The staff at Parker’s Tavern.

This trend for celebrity continues beyond the walls of the University Arms. When I mention the need to bring home a gift to my family, Mann directs me to Fitzbillies in Cambridge, world famous for its Chelsea buns. Its owners Tim Hayward and Alison Wright are also television personalities. Fitzbillies, founded around 100 years ago, was nearing closure a few years back, when this predicament was tweeted into submission by Stephen Fry, that other Cambridge alumnus. The place stayed open. Today, the buns, soaked in maple syrup, are indeed memorably delicious. 

But Cambridge isn’t only about the university. The longer you spend there, the more you sense another life – perhaps a truer – weaving in and out of the streets. It might be an intellectual city and one which is experiencing its own tech boom, but there’s also poverty here, and not a single Conservative councillor on the City council. So that as a visitor, there’s the sense that you’re not seeing the whole story. 

Sometimes in Cambridge the visitor has a sense of being barred from the action

While the university is there, as an energy to be drawn from, it is also continually shutting you out. There is, for instance, an increased number of Do Not Enter signs barring you from the culture of the place; it used to be easier to walk in and see the splendid gardens behind King’s, or Pembroke, always one of the loveliest colleges. 

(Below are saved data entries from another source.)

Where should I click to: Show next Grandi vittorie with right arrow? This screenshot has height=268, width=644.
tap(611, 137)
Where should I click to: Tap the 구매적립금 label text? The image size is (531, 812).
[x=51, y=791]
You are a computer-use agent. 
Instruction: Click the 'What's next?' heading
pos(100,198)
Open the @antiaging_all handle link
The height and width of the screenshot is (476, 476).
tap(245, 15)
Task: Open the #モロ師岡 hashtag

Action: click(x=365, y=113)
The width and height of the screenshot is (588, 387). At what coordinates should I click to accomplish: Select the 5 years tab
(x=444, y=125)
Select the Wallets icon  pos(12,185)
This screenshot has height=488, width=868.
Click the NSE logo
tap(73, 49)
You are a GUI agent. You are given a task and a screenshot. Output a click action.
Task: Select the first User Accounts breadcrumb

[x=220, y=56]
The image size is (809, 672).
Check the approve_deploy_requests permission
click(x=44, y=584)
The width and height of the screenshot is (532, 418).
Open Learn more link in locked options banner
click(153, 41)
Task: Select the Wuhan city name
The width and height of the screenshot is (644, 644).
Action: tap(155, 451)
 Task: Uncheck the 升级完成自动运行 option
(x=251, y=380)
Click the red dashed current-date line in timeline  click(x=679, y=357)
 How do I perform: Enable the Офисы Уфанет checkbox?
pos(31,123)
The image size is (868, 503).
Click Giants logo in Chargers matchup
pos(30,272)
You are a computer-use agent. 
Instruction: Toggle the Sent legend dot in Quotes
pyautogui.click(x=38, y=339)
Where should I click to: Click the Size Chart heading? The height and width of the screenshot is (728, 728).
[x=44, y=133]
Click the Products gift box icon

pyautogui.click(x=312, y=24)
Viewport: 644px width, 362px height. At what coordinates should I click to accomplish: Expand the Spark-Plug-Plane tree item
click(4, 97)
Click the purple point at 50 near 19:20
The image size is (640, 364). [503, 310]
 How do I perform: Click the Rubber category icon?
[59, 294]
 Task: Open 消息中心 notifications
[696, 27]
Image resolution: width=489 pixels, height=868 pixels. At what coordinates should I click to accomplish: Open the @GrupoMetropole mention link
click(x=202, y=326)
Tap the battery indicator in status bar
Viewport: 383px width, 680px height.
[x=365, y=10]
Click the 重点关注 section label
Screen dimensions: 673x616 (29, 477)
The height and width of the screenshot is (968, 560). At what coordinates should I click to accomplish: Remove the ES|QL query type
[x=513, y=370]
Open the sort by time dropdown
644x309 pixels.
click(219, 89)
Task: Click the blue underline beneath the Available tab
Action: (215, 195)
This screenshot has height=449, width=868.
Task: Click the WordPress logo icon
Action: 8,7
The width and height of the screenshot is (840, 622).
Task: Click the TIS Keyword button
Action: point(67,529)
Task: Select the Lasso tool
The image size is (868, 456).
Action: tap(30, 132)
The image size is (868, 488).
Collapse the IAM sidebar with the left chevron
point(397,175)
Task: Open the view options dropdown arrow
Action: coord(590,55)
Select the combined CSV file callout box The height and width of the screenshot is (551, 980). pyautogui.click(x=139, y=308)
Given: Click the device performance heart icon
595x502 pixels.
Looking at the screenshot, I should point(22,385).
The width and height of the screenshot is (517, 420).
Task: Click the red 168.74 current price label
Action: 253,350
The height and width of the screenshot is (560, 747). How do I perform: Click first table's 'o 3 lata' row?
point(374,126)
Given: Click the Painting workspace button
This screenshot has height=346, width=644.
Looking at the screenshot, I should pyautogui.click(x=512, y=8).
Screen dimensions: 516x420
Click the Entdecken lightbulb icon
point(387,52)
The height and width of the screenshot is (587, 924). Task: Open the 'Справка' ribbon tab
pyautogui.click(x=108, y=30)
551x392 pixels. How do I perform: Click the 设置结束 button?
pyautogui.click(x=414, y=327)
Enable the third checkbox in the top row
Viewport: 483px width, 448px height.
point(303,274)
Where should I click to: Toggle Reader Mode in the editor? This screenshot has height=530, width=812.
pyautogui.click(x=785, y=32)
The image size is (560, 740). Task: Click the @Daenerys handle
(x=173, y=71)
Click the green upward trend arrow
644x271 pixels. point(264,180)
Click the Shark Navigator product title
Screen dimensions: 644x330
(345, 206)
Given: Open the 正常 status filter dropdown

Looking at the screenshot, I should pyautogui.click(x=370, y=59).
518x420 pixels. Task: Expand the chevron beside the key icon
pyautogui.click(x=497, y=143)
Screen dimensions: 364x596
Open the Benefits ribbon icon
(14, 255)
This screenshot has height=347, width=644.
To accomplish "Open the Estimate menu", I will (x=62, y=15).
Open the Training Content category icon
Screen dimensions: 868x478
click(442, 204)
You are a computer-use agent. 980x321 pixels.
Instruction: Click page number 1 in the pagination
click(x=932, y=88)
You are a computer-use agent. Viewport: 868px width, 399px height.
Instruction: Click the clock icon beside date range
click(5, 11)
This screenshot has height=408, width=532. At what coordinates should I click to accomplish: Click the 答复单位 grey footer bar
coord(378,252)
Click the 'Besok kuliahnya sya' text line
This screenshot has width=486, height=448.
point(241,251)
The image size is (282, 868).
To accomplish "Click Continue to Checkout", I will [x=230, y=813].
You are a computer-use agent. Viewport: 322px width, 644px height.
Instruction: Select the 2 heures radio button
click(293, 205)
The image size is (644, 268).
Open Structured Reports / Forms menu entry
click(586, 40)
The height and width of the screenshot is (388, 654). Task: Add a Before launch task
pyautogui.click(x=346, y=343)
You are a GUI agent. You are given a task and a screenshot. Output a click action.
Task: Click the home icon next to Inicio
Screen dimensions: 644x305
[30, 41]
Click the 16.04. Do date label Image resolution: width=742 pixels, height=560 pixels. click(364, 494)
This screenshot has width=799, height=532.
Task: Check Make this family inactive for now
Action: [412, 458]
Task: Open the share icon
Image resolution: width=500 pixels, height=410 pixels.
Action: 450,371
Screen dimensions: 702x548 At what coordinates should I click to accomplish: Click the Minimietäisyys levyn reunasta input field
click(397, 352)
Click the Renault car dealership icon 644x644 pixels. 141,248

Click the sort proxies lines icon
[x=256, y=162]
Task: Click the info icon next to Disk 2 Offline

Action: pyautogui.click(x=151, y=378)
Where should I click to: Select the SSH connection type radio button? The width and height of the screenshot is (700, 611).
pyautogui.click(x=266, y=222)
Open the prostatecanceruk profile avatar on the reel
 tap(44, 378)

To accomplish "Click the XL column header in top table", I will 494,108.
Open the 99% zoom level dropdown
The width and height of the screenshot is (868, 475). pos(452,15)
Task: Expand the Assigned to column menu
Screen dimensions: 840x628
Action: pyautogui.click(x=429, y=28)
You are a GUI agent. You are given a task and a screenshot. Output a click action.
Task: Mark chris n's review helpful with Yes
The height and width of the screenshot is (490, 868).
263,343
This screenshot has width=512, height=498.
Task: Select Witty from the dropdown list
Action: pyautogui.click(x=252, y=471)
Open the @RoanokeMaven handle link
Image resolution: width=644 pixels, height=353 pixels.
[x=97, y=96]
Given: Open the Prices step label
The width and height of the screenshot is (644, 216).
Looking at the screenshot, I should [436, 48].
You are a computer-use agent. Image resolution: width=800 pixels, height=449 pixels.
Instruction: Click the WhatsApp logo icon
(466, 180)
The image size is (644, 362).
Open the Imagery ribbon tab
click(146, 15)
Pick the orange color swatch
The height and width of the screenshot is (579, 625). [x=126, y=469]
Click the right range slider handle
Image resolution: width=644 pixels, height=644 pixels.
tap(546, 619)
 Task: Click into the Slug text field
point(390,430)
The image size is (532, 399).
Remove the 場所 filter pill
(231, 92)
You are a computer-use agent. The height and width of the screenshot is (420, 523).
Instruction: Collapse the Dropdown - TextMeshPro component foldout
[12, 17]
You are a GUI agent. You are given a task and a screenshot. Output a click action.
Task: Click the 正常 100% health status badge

But as a visitor it all feels so forgivable – a feeling which in itself probably perpetuates the inequality. But what Florence is to Italy, Cambridge is to the UK – a place where nostalgia is permitted free rein, and where the mood is aspirational in the highest sense: it makes you want to be a world-historical figure immediately.

It has an astonishing amount for a little town. The art collections at the Fitzwilliam Museum are richer than one expects one has a right to, even here. There’s a renovation taking place in one of the impressionist rooms but still there’s a superb selection of Renoir, Monet, Degas and Cezanne. The Renaissance rooms house Titian, Brueghel and others. 

Meanwhile, Kettle’s Yard, the house of Jim Ede, always one of the best art experiences in the world, has renovated itself recently – bringing more jobs with it. 

So yes, although the visitor will likely think they should have gone to Cambridge for their degree, there’s considerable solace to be found in the next best thing: going there at all.